THE TASK: Copy each line of the entries beneath that contains the word "will".

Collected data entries
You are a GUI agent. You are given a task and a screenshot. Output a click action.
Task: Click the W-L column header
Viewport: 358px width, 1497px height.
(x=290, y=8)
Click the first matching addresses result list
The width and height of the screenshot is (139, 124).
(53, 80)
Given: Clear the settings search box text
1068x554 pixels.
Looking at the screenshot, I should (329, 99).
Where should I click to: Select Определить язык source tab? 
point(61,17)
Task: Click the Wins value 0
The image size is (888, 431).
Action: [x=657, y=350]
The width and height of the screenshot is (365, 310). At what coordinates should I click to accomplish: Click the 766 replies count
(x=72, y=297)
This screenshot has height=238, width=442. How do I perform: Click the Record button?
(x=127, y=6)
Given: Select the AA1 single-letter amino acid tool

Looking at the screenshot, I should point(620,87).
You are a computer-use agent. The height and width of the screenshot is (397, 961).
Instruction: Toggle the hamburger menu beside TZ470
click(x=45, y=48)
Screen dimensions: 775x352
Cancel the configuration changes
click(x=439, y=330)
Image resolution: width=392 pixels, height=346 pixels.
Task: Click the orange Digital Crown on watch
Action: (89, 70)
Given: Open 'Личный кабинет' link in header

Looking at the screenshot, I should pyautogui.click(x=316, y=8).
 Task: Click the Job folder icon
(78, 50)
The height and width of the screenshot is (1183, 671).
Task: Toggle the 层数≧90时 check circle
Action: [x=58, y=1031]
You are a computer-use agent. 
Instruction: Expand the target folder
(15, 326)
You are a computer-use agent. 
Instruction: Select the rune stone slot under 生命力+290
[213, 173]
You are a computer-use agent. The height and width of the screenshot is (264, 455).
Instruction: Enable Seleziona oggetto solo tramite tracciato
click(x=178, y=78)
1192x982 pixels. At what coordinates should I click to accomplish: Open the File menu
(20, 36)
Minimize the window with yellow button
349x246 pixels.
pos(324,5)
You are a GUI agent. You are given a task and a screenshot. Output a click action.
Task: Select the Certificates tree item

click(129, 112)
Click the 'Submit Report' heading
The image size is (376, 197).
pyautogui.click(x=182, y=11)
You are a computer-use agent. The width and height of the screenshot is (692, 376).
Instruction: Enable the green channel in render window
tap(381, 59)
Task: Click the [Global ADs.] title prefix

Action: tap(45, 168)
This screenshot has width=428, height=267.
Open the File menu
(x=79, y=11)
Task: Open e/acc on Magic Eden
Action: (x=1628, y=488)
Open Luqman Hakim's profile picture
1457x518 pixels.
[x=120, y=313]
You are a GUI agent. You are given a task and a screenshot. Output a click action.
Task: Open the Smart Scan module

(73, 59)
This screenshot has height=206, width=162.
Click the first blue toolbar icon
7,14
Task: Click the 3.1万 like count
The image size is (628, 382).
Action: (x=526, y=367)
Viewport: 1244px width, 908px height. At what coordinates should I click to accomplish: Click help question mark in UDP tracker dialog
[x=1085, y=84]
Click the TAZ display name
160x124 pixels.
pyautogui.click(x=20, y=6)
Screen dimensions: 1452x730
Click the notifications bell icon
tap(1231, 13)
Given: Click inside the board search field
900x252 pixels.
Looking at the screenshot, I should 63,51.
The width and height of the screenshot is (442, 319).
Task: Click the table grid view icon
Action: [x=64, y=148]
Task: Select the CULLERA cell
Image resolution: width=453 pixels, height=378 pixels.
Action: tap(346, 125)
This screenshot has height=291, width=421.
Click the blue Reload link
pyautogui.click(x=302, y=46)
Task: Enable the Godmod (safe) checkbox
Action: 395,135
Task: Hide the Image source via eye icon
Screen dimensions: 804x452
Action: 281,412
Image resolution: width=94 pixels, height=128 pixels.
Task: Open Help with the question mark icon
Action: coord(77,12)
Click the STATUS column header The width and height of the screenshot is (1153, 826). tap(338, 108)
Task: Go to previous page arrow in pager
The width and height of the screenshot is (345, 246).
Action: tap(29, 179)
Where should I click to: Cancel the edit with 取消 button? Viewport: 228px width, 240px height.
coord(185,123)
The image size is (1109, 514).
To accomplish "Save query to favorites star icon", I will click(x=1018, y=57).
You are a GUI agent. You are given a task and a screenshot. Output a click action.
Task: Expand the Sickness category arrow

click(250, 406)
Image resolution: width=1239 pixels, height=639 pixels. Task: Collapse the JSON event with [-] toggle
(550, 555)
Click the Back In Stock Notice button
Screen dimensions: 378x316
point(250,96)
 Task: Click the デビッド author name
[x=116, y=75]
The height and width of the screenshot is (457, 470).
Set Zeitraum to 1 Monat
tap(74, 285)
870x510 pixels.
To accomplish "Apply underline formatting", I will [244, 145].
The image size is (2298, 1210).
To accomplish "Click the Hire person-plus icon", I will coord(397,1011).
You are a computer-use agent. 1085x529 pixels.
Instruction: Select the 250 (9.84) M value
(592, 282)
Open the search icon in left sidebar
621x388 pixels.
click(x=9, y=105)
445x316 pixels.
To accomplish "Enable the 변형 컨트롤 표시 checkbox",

EXERCISE RESULT:
To accomplish "Save query to favorites star icon", I will click(x=1018, y=57).
To accomplish "Apply underline formatting", I will [244, 145].
To accomplish "Click the Hire person-plus icon", I will coord(397,1011).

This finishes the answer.